- [Goal of the exercise] Could you restate the data word for word?

=== Begin Enclosure ===

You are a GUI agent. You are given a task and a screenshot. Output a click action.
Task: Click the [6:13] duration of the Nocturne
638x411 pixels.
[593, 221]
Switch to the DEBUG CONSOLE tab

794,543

=== End Enclosure ===

- [Answer box]
You are a GUI agent. You are given a task and a screenshot. Output a click action.
Task: Click the [6:13] duration of the Nocturne
638x411 pixels.
[593, 221]
Switch to the DEBUG CONSOLE tab

794,543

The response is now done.